Who knows one hundred three?

Please cite/link your sources, if possible. At some point at least twenty-four hours from now, I will:

  • Upvote all interesting answers.

  • Accept the best answer.

  • *Go on to the next number.

5 Answers 5


Yeravam (the first king of the Ten Tribes, a brilliant Torah scholar but a wicked person) knew how to explain each concept in the Book of Vayikra in 103 different ways.

(Appropriately enough, this statement appears in the Gemara Sanhedrin on page 103 b.)

  • That's a slam dunk, Alex!
    – Dave
    Oct 13, 2010 at 21:18
  • 1
    Checkmark for slam dunk. "Shelosha umeya - peirushei malka."
    – Isaac Moses
    Oct 14, 2010 at 20:12

The last two dynasties that governed Israel prior to the Second Temple's destruction maintained their rule for 103 years (Avodah Zara 9a): The Chashmonaim from 140 BCE to 36 BCE, and the Herodians from 36 BCE to 68 CE.

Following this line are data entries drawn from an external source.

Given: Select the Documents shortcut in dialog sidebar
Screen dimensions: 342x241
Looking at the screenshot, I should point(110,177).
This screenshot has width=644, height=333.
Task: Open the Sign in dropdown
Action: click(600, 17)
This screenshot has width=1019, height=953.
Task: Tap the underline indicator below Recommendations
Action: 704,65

  • Honorable mention for being an honorable mench. Your answer's pretty good, too.
    – Isaac Moses
    Oct 14, 2010 at 20:12

Off to the west of the main Altar's ramp stood a silver table upon which the Kohanim would set out the ninety-three vessels used in the daily service. These ninety-three vessels were actually three sets of thirty-one vessels, since the Temple kept on hand two backup copies of each of its vessels in case one should become tamei or otherwise unusable. The following is a list of the thirty-one vessels (as recorded in the sefer Ezras Kohanim):

  1. Issaron measuring cup (for dry goods)
  2. Half-issaron measuring cup (for dry goods)
  3. Half-hin measuring cup (for liquid goods)
  4. Third-hin measuring cup (for liquid goods)
  5. Quarter-hin measuring cup (for liquid goods)
  6. Lug measuring cup (for liquid goods)
  7. Half-lug measuring cup (for liquid goods)
  8. Quarter-lug measuring cup (for liquid goods)
  9. Slaughtering knife
  10. Meat knife
  11. Knife for trimming fat
  12. Cleaver
  13. Mizrak, a cone-shaped vessel for receiving the blood of sacrifices
  14. Golden cup used to water the lamb for the Tamid-offering prior to its slaughter
  15. Teni, a golden basket used to collect ashes from the Golden Altar
  16. Kuz, a cup to collect unused oil from the Menorah
  17. Bezach, a large, golden spoon used to bring innards to the Altar
  18. Golden spoon of the Incense
  19. Cover for the Incense spoon
  20. Bezach for the Incense
  21. Silver machatah, a shovel used in the Incense service to collect coals from the Outer Altar
  22. Golden machatah, a shovel to carry the coals (transferred from the silver shovel) into the Sanctuary
  23. Pesachter, a large, multipurpose container
  24. Magrephah, a shovel-like vessel designed to make a loud clatter when dropped
  25. Bowl for mixing Minchah-offerings
  26. Bowl to hold the oil for Minchah-offerings
  27. Machavas, frying pan for certain Minchah-offerings
  28. Marcheshes, pot for certain Minchah-offerings
  29. Mazleig, tool for adjusting the wicks of the Menorah
  30. Machatah, tool for cleaning the lamps of the Menorah
  31. Alas, a ladle for transferring liquids”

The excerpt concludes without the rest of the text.